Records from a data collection
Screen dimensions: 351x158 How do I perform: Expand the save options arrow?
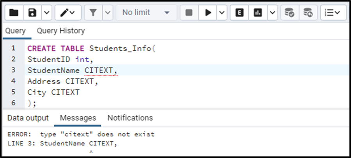tap(47, 13)
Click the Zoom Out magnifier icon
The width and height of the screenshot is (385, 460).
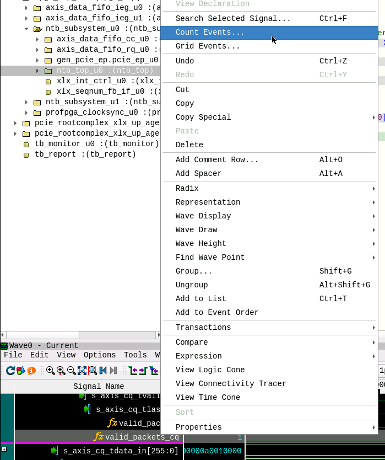[x=72, y=371]

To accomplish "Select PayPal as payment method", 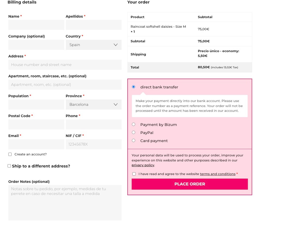I will [134, 132].
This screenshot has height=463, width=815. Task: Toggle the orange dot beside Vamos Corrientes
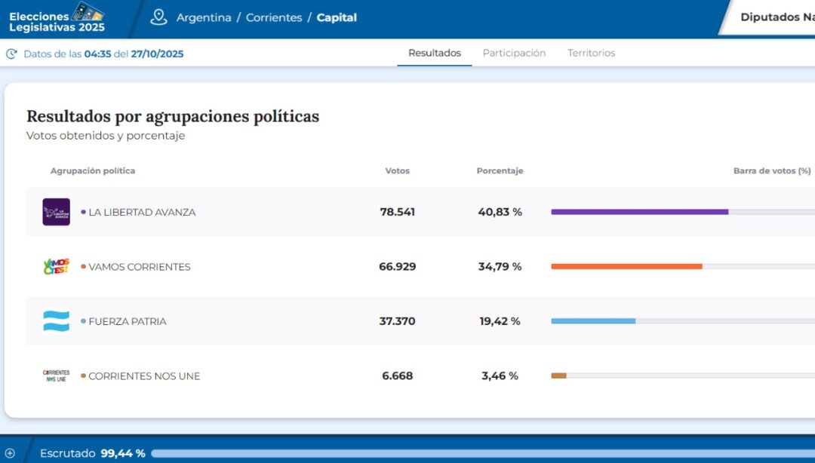(x=85, y=266)
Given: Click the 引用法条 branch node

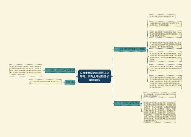Looking at the screenshot, I should tap(70, 82).
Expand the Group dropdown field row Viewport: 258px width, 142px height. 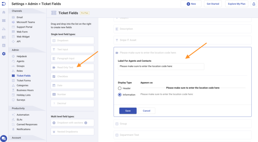point(182,124)
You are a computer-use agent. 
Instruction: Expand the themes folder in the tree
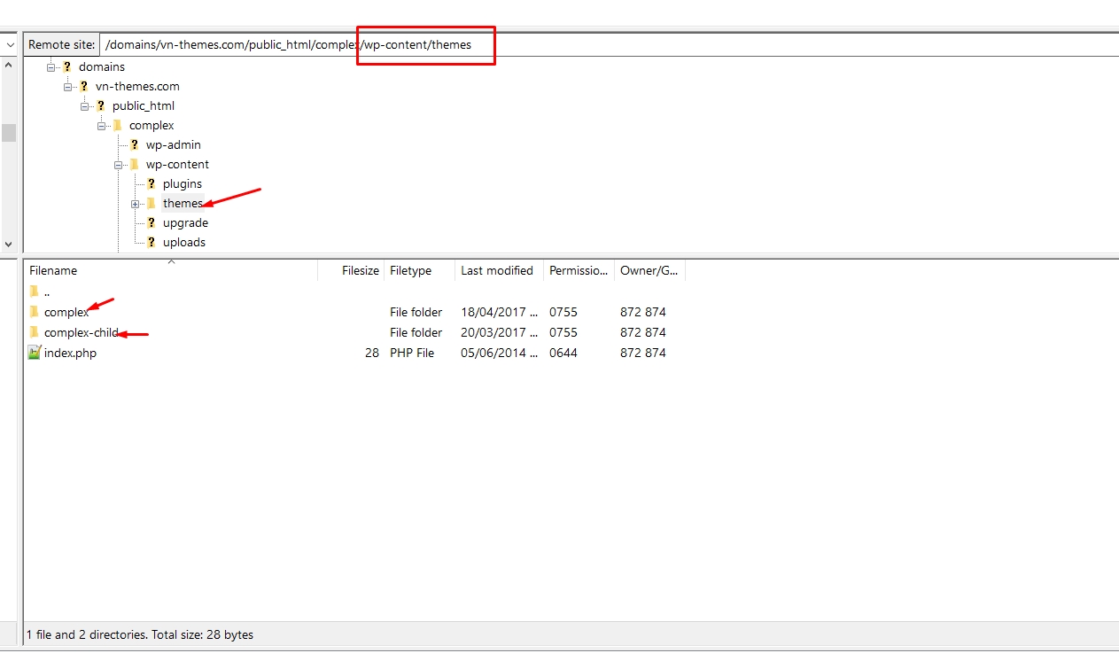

TASK ITEM:
Please copy the lines exactly, beginning at the one containing "You are a computer-use agent." and ending at the last line of the records above, both included, with the pictures left out.

ANSWER TO THE PROBLEM:
You are a computer-use agent. 
Instruction: Expand the themes folder in the tree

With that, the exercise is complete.